**Task requirements**
Once you reach the line containing "febbraio (212, 2508)", write out that line and every remaining line of the records exactly.

Records drawn from a dataset:
-- -- --

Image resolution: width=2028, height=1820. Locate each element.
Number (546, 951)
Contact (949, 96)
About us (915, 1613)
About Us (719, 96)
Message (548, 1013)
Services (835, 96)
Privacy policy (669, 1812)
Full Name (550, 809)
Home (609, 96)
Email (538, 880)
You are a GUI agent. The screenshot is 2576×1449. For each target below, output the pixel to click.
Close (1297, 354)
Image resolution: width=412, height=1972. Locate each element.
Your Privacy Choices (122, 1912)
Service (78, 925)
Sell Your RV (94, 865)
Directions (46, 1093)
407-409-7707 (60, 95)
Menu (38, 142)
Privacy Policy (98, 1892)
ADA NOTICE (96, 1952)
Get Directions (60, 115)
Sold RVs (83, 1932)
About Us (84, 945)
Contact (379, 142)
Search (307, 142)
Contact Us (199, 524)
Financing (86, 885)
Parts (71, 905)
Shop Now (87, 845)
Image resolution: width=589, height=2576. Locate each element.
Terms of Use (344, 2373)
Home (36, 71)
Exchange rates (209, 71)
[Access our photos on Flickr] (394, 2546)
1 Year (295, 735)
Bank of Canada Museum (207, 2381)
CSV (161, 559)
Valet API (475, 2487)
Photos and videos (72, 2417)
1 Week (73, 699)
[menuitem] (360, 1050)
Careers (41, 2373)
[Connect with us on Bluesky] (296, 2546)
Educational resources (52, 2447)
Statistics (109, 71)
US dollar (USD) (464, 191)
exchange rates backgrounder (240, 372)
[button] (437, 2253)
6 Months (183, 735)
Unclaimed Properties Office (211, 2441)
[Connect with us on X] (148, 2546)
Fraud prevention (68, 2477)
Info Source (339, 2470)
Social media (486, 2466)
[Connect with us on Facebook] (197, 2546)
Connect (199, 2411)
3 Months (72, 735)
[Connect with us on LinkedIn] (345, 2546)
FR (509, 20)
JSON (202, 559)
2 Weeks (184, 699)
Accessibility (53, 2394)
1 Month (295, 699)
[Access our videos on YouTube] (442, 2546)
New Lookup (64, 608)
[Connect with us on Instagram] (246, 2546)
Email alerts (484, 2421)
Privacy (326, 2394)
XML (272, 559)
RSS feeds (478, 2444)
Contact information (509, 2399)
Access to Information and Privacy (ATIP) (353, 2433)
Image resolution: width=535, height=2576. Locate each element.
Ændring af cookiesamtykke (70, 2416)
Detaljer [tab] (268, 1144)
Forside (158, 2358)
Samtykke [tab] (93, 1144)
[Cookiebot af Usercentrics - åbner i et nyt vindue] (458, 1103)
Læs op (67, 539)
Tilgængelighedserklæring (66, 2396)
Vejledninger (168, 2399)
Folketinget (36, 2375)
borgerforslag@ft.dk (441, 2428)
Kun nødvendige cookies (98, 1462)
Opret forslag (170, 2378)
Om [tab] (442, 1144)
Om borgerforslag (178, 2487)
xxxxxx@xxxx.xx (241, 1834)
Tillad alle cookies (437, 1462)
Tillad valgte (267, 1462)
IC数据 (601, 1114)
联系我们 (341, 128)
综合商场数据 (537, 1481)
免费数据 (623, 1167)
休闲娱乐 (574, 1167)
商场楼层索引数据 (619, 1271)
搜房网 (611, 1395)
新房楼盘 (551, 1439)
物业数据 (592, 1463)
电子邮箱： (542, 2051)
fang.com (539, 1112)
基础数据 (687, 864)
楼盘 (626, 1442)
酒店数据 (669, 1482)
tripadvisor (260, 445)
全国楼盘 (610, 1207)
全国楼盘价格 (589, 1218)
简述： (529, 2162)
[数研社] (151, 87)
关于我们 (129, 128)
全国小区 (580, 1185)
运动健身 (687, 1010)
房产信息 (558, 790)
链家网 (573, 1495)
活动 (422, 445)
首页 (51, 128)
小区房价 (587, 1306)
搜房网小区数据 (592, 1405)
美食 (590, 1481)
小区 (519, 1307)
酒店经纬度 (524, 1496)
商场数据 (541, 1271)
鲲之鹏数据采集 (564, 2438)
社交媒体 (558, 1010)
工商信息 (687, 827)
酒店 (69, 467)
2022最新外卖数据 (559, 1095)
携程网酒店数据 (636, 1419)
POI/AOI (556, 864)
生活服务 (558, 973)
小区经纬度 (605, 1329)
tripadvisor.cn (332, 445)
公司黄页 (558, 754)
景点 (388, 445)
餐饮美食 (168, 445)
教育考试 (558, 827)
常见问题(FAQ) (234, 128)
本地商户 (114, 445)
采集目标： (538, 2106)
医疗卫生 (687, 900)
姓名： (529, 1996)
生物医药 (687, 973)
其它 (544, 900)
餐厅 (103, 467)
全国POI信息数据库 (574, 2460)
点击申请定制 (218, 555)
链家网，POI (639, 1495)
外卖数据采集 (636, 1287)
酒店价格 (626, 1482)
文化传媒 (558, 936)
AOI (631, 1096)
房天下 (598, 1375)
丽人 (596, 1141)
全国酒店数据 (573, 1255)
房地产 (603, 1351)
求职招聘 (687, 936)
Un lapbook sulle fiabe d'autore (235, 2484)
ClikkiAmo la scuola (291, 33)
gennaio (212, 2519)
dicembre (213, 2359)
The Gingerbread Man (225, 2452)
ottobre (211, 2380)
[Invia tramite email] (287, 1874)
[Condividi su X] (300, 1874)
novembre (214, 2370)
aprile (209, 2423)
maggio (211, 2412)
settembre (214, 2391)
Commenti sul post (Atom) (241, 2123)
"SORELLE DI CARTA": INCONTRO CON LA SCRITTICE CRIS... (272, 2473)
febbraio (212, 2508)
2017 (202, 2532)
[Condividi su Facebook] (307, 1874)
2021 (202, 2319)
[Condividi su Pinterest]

-- -- --

**Answer section**
febbraio (212, 2508)
2017 (202, 2532)
[Condividi su Facebook] (307, 1874)
2021 (202, 2319)
[Condividi su Pinterest]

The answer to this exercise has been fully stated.